Brad Martin: Ric, that was not what we’re referring to as the COVID. That was a different program called emergency connectivity Fund. ACP, we are watching this closely. We do have some exposure the ACP. It’s not a huge overall to ATN. We are still working to quantify the overall impact in options self-mitigated.
Ric Prentiss: Okay. Do you know how many subs you have sort of ability to kind of show us what that ballpark number is?
Justin Benincasa: Yes. We haven’t given that, Ric, yet. I think we probably just more time for us to quantify it.

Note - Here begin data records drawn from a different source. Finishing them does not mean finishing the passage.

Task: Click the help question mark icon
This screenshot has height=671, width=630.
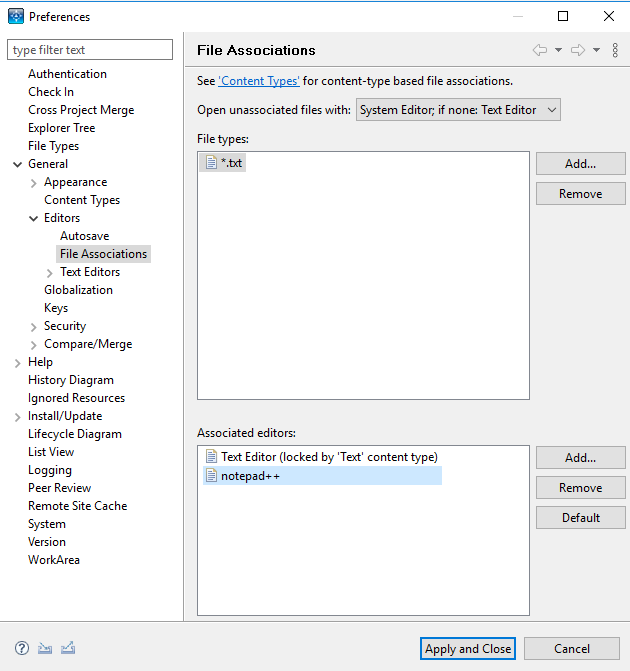Action: click(x=22, y=648)
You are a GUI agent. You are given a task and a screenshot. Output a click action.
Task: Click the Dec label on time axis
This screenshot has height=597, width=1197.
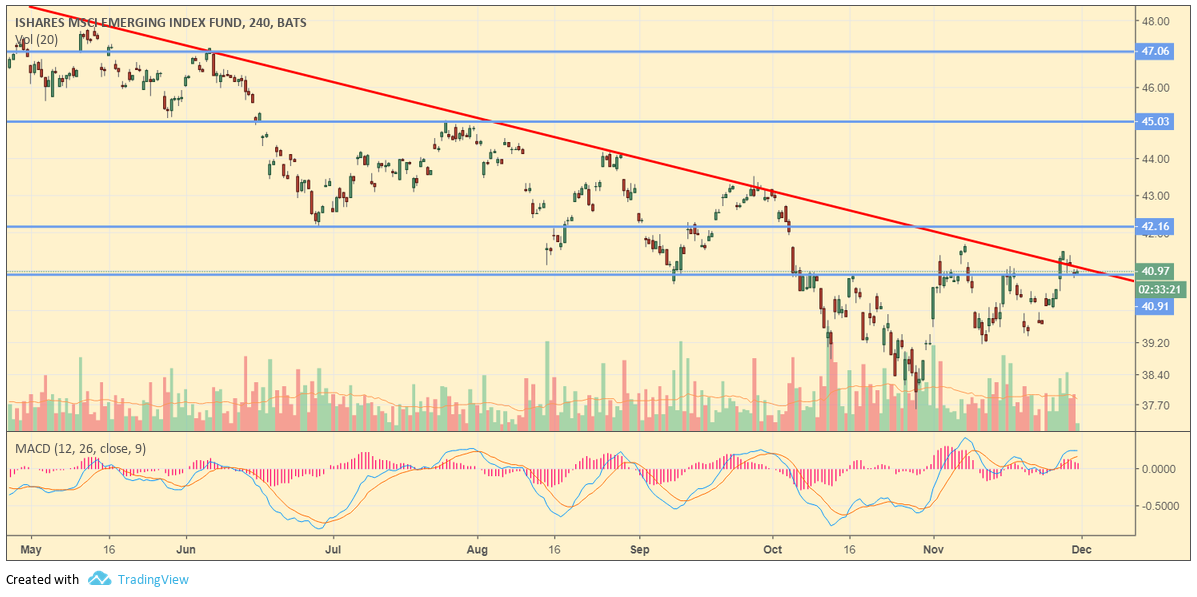pos(1080,549)
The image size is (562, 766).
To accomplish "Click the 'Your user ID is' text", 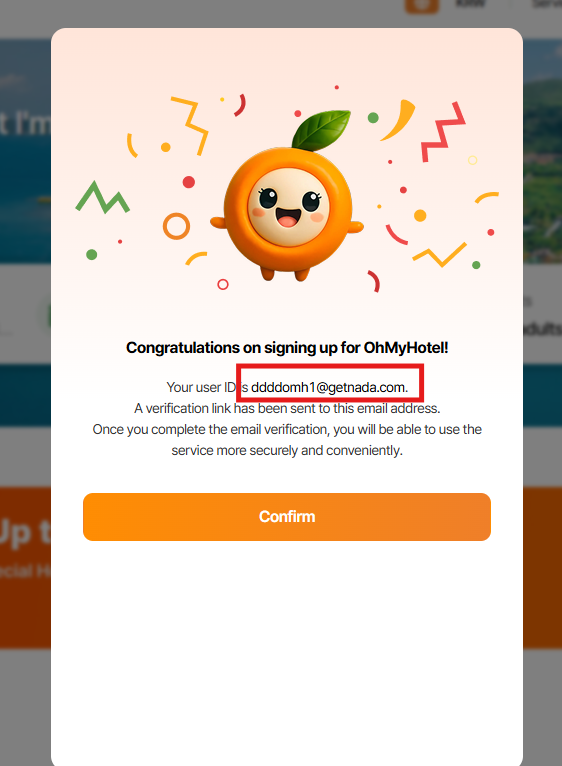I will point(207,387).
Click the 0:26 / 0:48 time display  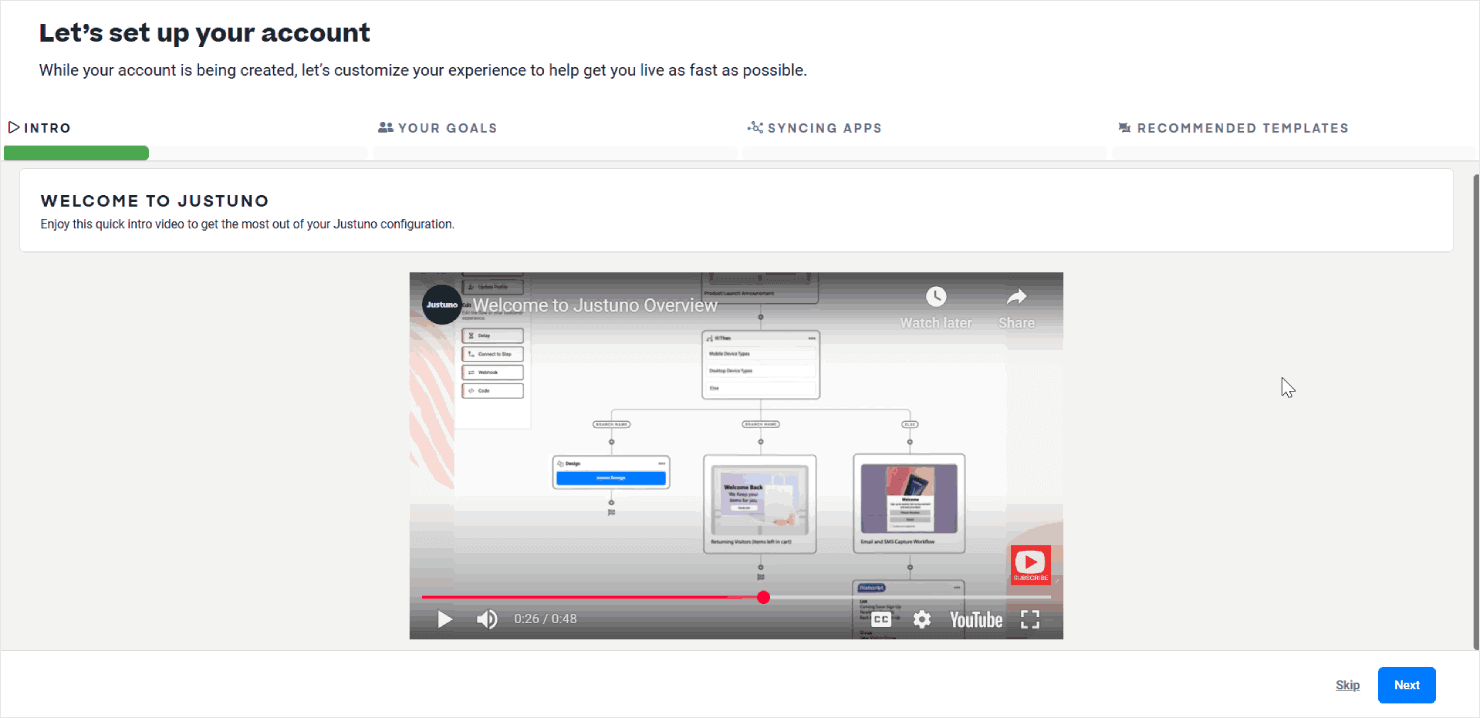[545, 619]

Ric Prentiss: Yes. And the anticipation is that it might stop April, right?
Justin Benincasa: Yes, I think that’s — yes, yes.
Brad Martin: Yes.
Ric Prentiss: Okay. And other question for me is free cash flow looks like we’re there on the cusp of turning the corner to be positive free cash flow. Can you talk a little bit about maybe cash taxes and interest, which would be the other items compared to EBITDA and CapEx. But are you feeling pretty good that maybe even early this year, you get to that free cash flow positive dynamic? And then what kind of progress from there?
Justin Benincasa: Yes. I mean we’re definitely striving to increase free cash flow, right? We’ve been repeating that message over and over. And I think in terms of interest — so with that kind of our priority items to keep driving down leverage that’ll help on the interest cost. I think in terms of interest expense, you’ve kind of seen that in the quarter, that’s kind of a decent working number. Our cash taxes for before worse these days are pretty limited. But our goal is to keep expanding that free cash flow, bring down leverage, return it to shareholders.
Ric Prentiss: Okay. And we don’t usually include in our valuation free cash flow, but are there any unusual working capital items coming up?